Het hof is van oordeel dat de rechtbank terecht en op goede gronden is overgegaan tot het verlengen van de machtiging tot uithuisplaatsing van [minderjarige] bij de vader met ingang van 30 december 2018 tot 30 maart 2019.
Voor zover de moeder in haar grieven spreekt van schendingen van haar recht op een eerlijk proces als gewaarborgd door artikel 6 Europese Verdrag voor de Rechten van de Mens (EVRM), wordt opgemerkt dat het hoger beroep er mede toe dient om fouten en onvolkomenheden uit de eerste aanleg van rechters en partijen te herstellen. Het hoger beroep strekt verder niet uitsluitend tot een beoordeling van de juistheid van de in eerste aanleg gegeven beslissing, maar ook tot een nieuwe behandeling en beslissing van de zaak, zodat het aan het hof is om zelfstandig een oordeel te geven over de in eerste aanleg en in hoger beroep gebleken feiten en geponeerde stellingen.

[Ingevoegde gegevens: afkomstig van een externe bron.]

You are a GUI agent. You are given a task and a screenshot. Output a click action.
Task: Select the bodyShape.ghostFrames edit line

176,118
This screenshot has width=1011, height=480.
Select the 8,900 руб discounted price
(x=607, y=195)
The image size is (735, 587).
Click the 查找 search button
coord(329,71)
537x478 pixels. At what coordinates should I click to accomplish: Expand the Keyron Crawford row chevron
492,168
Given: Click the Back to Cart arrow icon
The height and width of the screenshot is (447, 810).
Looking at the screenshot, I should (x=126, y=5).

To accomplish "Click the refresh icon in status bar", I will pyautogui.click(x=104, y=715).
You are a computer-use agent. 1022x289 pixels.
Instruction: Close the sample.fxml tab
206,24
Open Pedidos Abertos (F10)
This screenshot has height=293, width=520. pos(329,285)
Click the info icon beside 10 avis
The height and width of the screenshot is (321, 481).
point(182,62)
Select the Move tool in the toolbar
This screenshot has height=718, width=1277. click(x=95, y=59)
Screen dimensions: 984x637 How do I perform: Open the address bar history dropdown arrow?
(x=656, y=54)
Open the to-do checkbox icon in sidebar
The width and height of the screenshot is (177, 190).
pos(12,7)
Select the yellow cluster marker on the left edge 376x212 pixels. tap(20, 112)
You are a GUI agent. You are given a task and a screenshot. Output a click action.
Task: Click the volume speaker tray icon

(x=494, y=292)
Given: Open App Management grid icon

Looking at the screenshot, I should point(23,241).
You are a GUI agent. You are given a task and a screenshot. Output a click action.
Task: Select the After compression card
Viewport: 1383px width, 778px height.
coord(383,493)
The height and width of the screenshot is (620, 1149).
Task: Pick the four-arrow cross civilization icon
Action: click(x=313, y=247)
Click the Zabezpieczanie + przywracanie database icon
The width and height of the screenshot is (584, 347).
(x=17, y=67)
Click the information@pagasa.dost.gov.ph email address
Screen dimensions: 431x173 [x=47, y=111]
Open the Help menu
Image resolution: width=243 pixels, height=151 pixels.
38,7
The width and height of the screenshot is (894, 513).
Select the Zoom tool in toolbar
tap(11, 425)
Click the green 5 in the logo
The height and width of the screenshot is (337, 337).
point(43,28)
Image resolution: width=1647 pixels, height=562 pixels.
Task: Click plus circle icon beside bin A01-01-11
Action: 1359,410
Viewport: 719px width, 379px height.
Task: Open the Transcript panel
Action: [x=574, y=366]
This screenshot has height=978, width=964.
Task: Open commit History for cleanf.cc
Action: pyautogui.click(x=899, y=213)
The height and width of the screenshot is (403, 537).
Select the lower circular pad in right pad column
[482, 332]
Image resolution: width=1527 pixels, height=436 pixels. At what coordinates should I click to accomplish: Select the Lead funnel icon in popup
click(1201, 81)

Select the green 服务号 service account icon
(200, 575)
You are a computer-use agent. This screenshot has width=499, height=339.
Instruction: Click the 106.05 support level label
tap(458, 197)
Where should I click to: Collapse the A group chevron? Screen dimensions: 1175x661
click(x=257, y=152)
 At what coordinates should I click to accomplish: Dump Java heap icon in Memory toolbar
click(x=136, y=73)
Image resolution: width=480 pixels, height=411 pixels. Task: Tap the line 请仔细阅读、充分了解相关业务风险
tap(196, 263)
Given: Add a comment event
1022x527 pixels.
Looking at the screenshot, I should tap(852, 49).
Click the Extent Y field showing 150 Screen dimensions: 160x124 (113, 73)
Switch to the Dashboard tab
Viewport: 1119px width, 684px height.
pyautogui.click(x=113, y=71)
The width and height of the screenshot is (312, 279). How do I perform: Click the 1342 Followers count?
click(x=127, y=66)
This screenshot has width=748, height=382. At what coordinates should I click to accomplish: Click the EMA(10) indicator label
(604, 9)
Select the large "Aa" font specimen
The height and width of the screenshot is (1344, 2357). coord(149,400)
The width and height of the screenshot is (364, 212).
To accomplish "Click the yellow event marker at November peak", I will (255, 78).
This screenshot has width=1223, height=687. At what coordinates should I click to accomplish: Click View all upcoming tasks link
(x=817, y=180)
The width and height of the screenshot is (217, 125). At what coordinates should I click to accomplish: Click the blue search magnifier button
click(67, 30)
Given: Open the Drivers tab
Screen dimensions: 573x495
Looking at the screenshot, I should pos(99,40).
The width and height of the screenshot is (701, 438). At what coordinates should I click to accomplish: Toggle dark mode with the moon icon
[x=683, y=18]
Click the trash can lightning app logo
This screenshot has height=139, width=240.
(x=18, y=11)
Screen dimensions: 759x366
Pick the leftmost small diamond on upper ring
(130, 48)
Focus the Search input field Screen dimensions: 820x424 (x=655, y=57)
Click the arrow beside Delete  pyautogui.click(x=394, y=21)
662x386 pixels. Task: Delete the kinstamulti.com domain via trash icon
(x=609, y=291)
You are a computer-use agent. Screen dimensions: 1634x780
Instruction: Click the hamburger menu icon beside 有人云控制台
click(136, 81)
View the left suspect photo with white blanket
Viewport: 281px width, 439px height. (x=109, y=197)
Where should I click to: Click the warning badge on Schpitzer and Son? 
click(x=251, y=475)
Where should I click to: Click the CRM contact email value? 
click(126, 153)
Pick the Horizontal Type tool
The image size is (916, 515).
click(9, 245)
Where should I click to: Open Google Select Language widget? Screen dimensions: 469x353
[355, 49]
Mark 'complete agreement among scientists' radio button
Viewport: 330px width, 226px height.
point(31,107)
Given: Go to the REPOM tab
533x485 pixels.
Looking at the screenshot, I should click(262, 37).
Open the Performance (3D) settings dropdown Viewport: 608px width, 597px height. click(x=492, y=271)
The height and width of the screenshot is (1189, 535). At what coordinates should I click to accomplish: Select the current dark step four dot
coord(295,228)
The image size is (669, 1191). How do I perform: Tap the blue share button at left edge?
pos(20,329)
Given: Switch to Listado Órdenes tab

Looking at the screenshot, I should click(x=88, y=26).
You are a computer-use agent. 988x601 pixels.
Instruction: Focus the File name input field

Op grond van het voorgaande kunnen de grieven van de moeder, voor zover zij aanvoert dat in eerste aanleg haar recht op een eerlijk proces is geschonden of dat de rechtbank onvoldoende (gemotiveerd) heeft gereageerd op hetgeen zij in eerste aanleg heeft aangevoerd of op door haar ingebrachte stukken, niet leiden tot de vernietiging van de bestreden beschikking.
Het hof acht verder - anders dan de moeder stelt - de overwegingen van de rechtbank met betrekking tot de benoeming van een bijzondere curator over [minderjarige] niet onbegrijpelijk. De rechtbank had nagedacht over de benoeming van een bijzondere curator en wilde deze vragen te onderzoeken of het in het belang van [minderjarige] was om verder op te groeien bij de vader en of dit nog haalbaar was. Toen de vader als reactie op het voornemen van de rechtbank om een bijzondere curator te benoemen aangaf dat het voor hem niet langer mogelijk was om de zorg voor [minderjarige] op zich te nemen, is begrijpelijk dat de rechtbank afzag van de benoeming van een bijzondere curator.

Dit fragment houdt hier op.